**TUGAS DIKERJAKAN**
Tulis ulang bagian teks tentang Mohammad Natsir antara "Bagi sebagian orang" dan "inklusif dalam pergaulan.", termasuk keduanya, dengan mengganti "politisi" menjadi "politikus".

**POTONGAN TEKS**
= = =
“Perjuangan manusia melawan kekuasaan adalah perjuangan ingatan melawan lupa…” (Milan Kundera, The Book of Laughter and Forgetting).
Masa lalu, masa kini, dan masa yang akan datang merupakan sederet peristiwa yang tak dapat terpisahkan. Sebab masa lalu merupakan jembatan sekaligus peta bagi manusia untuk mengepakkan sayap mereka pada kehidupan di masa yang akan datang. Dari masa lalu, kita dapat belajar dan becermin, hingga memunculkan beragam cara untuk melakukan suatu gerakan yang lebih baik di kemudian hari.
Sayangnya, masa lalu terkadang muncul hanya sebagai kenangan dan menjadi teks tertulis semata. Terlebih bila sejarah mendapat bandrol yang disejajarkan dengan kekuasaan. Masa lalu yang gemilang pun menjadi hilang, terlupakan, atau bahkan dilupakan-guna menuai kuasa baru–yang dengan segala cara memaksa dan mendikte ingatan kolektif masyarakat.
Bagi sebagian orang Indonesia, Mohammad Natsir adalah salah satu bagian dari bangsa ini yang harusnya tak dilupakan. Para sejarawan politik sering menceritakan bagaimana luwesnya Natsir dalam merangkul semua kalangan. Ia juga kadung dikenal sebagai politisi yang antara kata dan tindakan tak berlawanan.: eksklusifnya terhadap keyaknan, namun inklusif dalam pergaulan.
= = =
Catatan pencarian item:

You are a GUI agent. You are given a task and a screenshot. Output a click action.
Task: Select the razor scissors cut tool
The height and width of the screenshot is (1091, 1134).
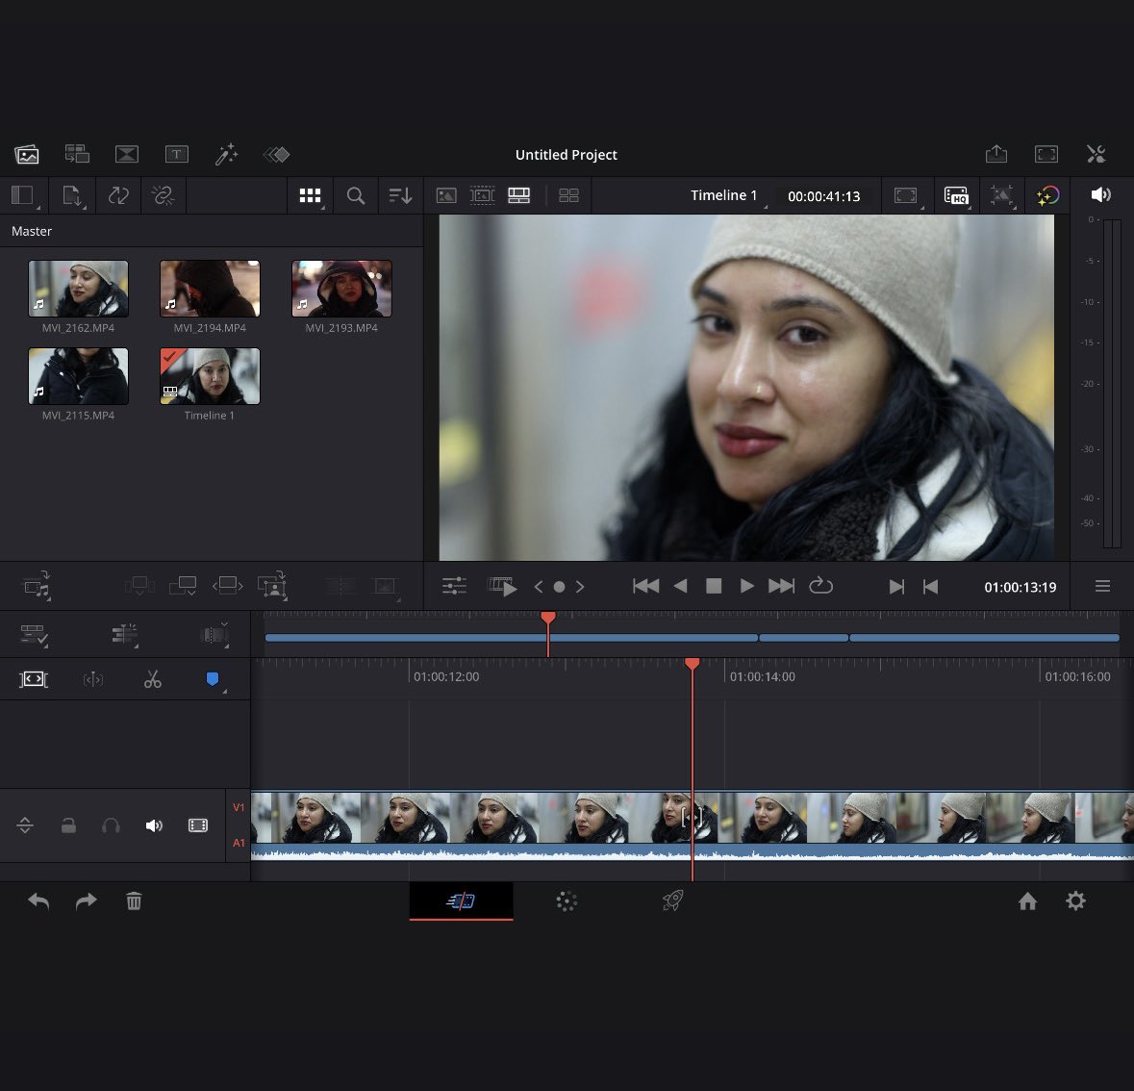(x=153, y=680)
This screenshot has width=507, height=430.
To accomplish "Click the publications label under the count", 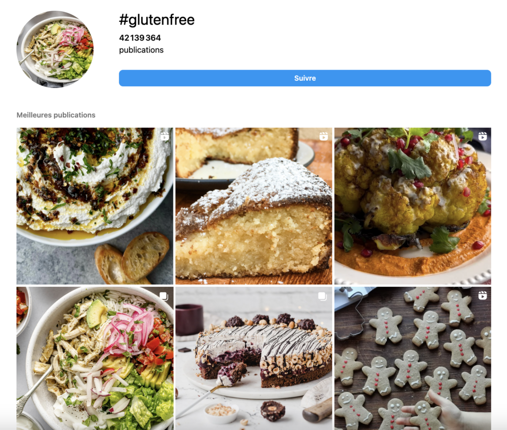I will (141, 50).
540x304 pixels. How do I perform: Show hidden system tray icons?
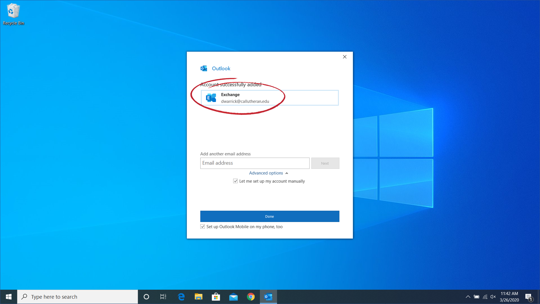point(468,297)
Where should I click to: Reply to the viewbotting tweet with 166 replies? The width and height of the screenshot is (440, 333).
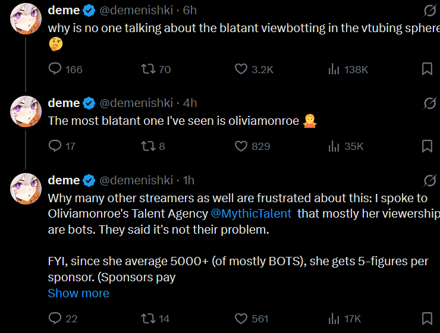tap(55, 70)
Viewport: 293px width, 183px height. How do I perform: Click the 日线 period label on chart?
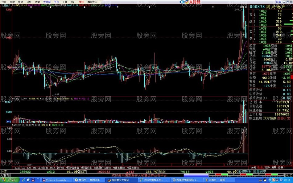click(x=6, y=5)
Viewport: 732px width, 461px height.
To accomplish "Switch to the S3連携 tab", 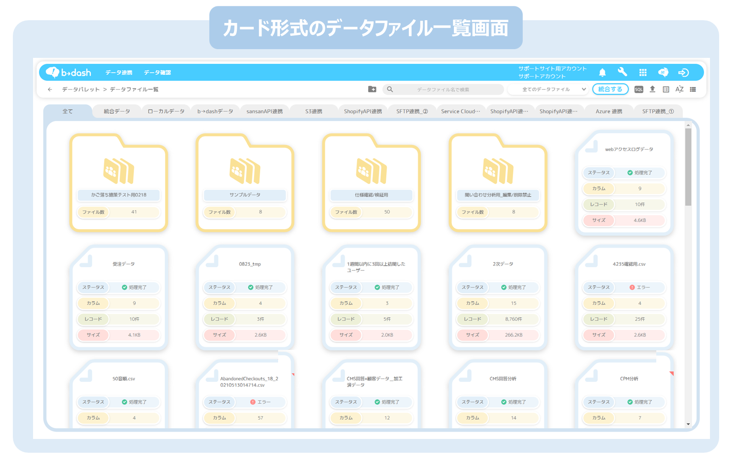I will pyautogui.click(x=314, y=112).
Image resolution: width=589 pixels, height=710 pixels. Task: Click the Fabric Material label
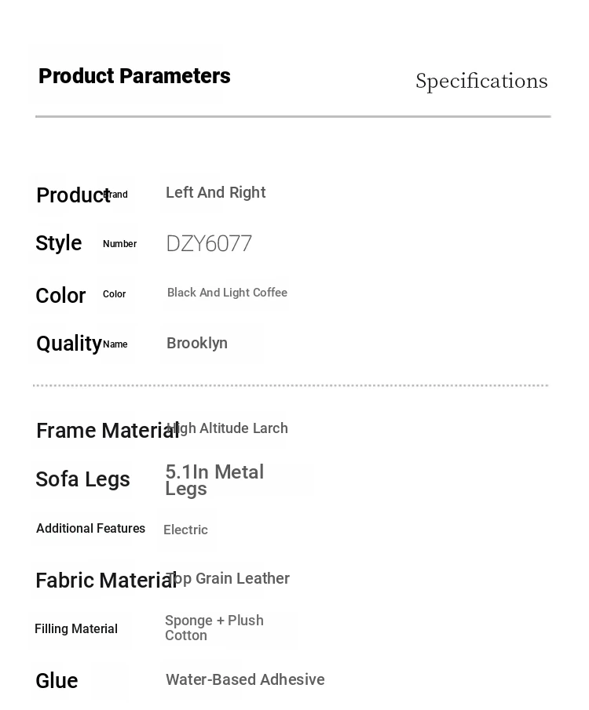click(106, 581)
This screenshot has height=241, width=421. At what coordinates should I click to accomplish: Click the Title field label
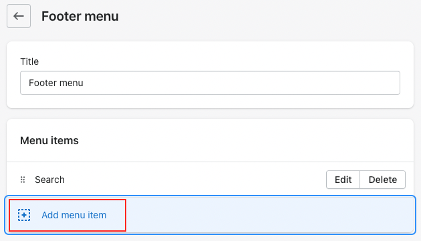tap(29, 61)
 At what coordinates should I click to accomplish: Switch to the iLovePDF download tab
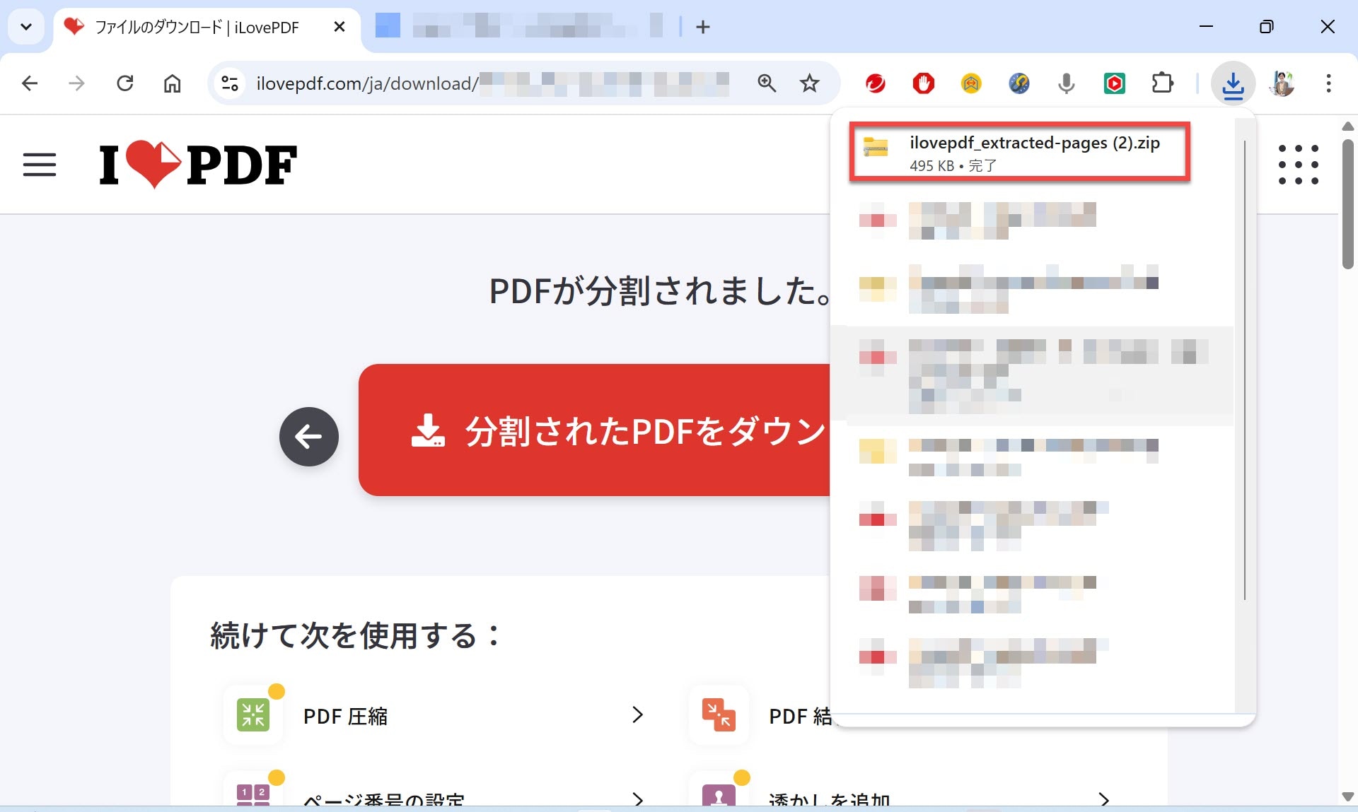197,28
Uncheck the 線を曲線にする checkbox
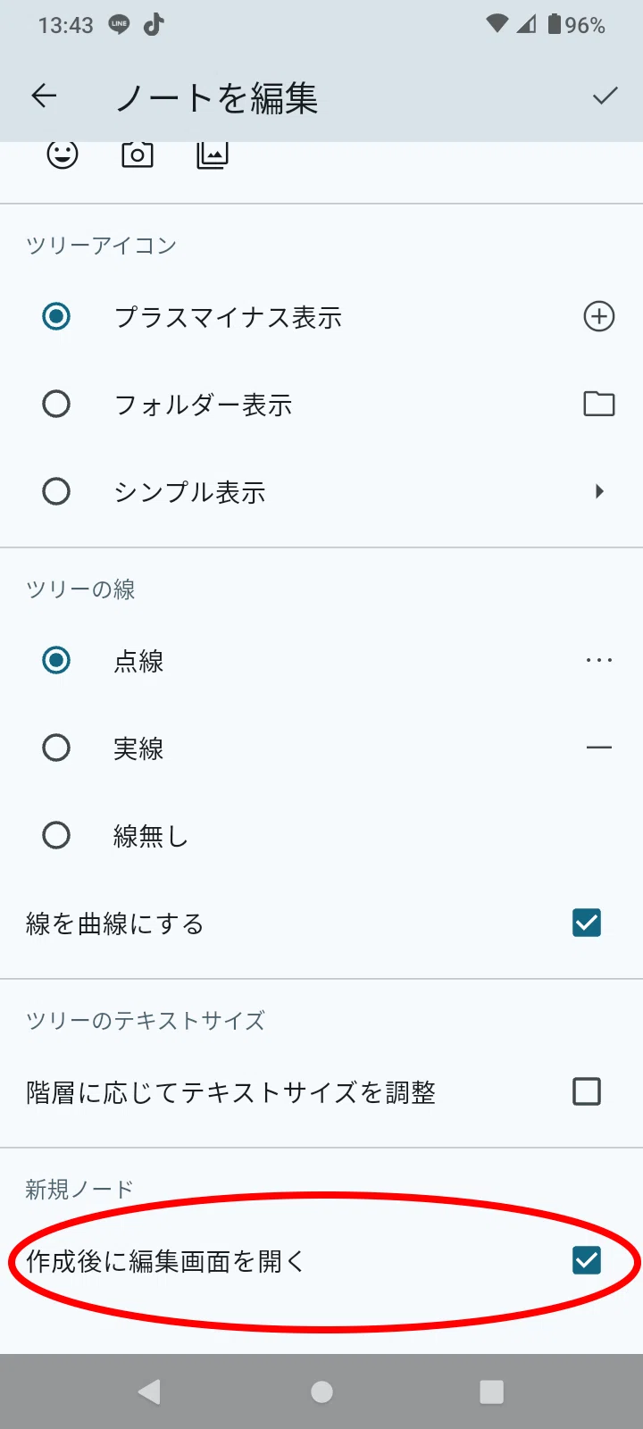 (x=587, y=923)
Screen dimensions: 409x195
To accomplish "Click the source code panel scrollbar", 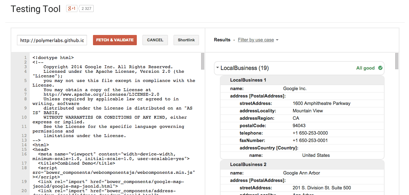I will click(203, 61).
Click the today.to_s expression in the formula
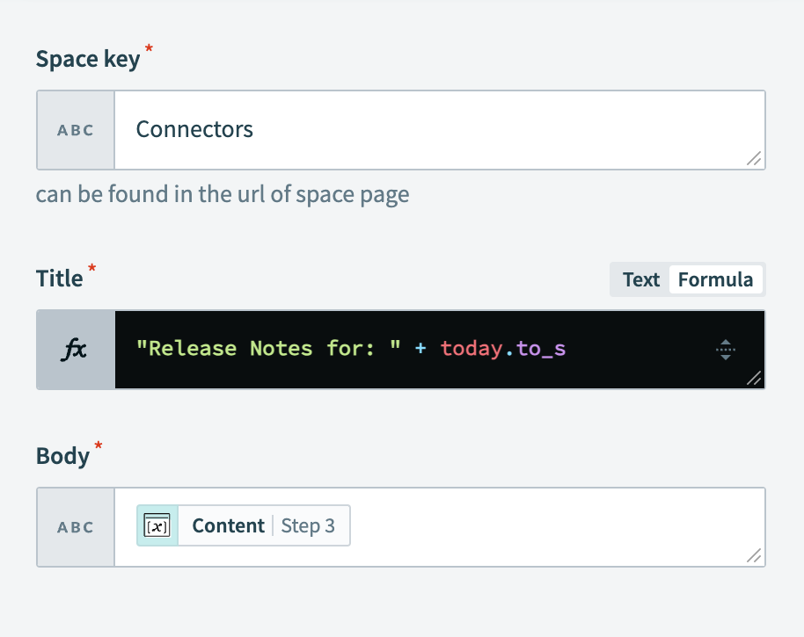804x637 pixels. point(505,348)
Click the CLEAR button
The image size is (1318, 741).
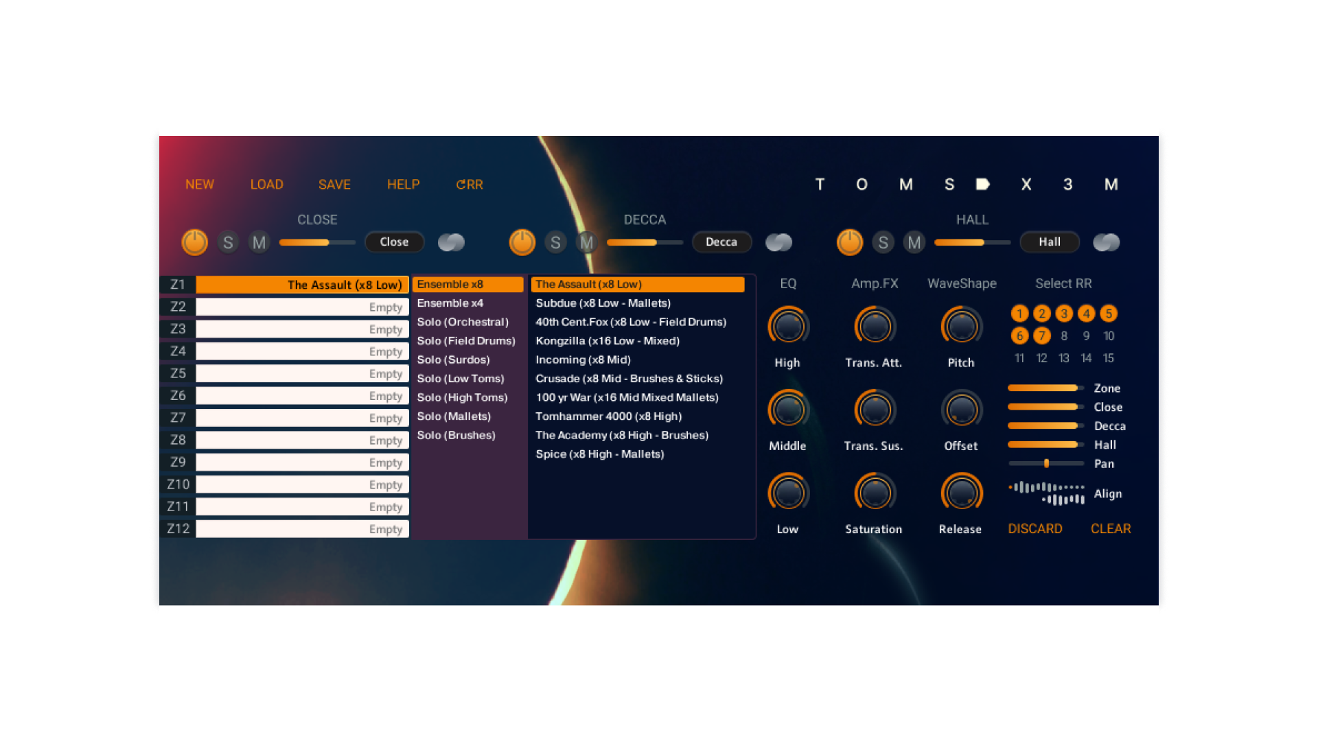tap(1110, 528)
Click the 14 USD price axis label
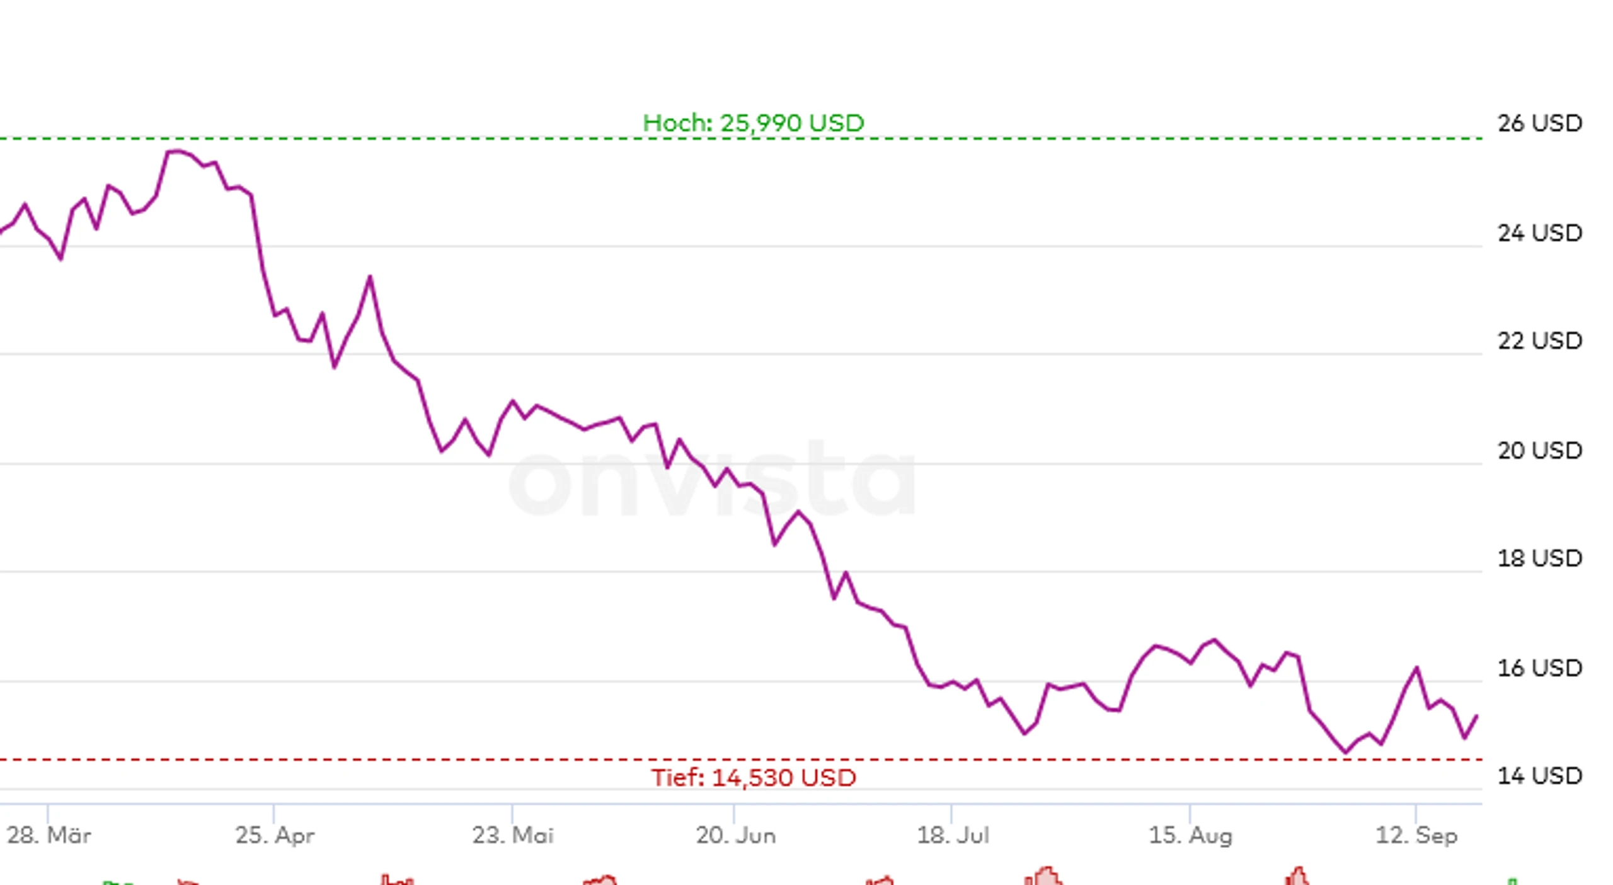1613x885 pixels. click(x=1539, y=776)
= = =
**JAWABAN BENAR**
Bagi sebagian orang Indonesia, Mohammad Natsir adalah salah satu bagian dari bangsa ini yang harusnya tak dilupakan. Para sejarawan politik sering menceritakan bagaimana luwesnya Natsir dalam merangkul semua kalangan. Ia juga kadung dikenal sebagai politikus yang antara kata dan tindakan tak berlawanan.: eksklusifnya terhadap keyaknan, namun inklusif dalam pergaulan.